Perficient incurs stock-based compensation expense under Financial Accounting Standards Board Accounting Standards Codification Topic 718, Compensation – Stock Compensation. Perficient excludes this item for the purposes of calculating EBITDAS, non-GAAP net income and non-GAAP net income per share because it is a non-cash expense that Perficient believes is not reflective of its business performance. The nature of the stock-based compensation expense also makes it very difficult to estimate prospectively, since the expense will vary with changes in the stock price and market conditions at the time of new grants, varying valuation methodologies, subjective assumptions and different award types, making the comparison of current results with forward looking guidance potentially difficult for investors to interpret. The tax effects of stock-based compensation expenses may also vary significantly from period to period, without any change in underlying operational performance, thereby obscuring the underlying profitability of operations relative to prior periods. Perficient believes that non-GAAP measures of profitability that exclude stock-based compensation are widely used by analysts and investors.

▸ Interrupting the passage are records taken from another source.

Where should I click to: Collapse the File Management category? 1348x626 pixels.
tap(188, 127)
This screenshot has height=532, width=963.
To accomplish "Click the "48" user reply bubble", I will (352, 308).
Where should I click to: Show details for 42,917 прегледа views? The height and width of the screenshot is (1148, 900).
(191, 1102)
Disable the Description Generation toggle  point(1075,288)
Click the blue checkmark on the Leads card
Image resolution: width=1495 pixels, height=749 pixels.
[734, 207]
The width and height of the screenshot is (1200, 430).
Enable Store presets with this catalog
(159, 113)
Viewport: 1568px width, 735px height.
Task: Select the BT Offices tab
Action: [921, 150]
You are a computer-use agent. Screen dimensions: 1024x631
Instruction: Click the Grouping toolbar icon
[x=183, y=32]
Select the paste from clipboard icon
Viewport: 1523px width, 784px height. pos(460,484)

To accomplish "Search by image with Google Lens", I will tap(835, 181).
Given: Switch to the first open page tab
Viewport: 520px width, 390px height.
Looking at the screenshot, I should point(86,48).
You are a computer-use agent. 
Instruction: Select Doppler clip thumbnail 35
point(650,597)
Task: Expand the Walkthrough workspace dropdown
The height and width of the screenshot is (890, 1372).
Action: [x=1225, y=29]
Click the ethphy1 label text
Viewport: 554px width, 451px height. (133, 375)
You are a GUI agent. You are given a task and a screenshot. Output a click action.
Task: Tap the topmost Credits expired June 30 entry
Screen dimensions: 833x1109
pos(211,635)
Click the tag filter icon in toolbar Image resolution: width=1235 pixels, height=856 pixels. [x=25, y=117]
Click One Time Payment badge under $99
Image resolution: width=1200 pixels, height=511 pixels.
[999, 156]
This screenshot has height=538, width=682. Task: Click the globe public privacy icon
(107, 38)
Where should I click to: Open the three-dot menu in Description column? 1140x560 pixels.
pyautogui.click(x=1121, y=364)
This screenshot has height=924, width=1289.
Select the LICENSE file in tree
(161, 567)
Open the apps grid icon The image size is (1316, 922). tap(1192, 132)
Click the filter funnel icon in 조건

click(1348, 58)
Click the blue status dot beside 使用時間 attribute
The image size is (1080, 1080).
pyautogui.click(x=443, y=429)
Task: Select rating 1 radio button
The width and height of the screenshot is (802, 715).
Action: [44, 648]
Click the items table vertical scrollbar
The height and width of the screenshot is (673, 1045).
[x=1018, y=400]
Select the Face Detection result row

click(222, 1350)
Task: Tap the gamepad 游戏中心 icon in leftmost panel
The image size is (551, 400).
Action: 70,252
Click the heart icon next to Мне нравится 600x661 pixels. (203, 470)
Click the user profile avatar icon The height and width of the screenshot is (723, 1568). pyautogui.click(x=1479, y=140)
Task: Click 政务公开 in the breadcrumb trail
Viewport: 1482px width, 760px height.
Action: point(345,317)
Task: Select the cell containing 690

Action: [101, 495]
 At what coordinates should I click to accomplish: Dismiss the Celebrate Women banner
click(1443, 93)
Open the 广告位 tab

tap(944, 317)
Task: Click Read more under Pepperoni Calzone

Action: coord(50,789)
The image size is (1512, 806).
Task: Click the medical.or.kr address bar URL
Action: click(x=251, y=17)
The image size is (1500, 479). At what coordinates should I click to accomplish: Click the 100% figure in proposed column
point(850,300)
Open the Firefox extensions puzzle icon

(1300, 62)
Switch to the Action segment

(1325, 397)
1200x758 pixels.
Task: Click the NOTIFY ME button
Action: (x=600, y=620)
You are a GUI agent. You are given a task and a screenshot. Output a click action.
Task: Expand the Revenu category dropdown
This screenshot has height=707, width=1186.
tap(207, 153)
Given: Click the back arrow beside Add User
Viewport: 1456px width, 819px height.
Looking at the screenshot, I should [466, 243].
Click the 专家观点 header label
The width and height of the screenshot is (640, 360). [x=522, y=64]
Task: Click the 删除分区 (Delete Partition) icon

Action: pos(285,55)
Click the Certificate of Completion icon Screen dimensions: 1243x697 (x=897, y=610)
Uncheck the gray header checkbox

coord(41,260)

Amortization of Intangible Assets

Perficient has incurred amortization of intangible assets, included in its GAAP financial statements, primarily related to various acquisitions Perficient has made. Management excludes these items for the purpose of calculating EBITDAS, non-GAAP net income and non-GAAP net income per share. Perficient believes that eliminating this expense from its non-GAAP measures is useful to investors because the amortization of intangible assets can be inconsistent in amount and frequency and is significantly impacted by the timing and magnitude of Perficient’s acquisition transactions, which also vary substantially in frequency from period to period.

Acquisition Costs

Perficient incurs transaction costs related to acquisitions which are expensed in its GAAP financial statements. Management excludes these items for the purposes of calculating EBITDAS, non-GAAP net income and non-GAAP net income per share. Perficient believes that excluding these expenses from its non-GAAP measures is useful to investors because these are non-recurring expenses associated with each transaction and are inconsistent in amount and frequency that cause comparison of current and historical financial results to be difficult.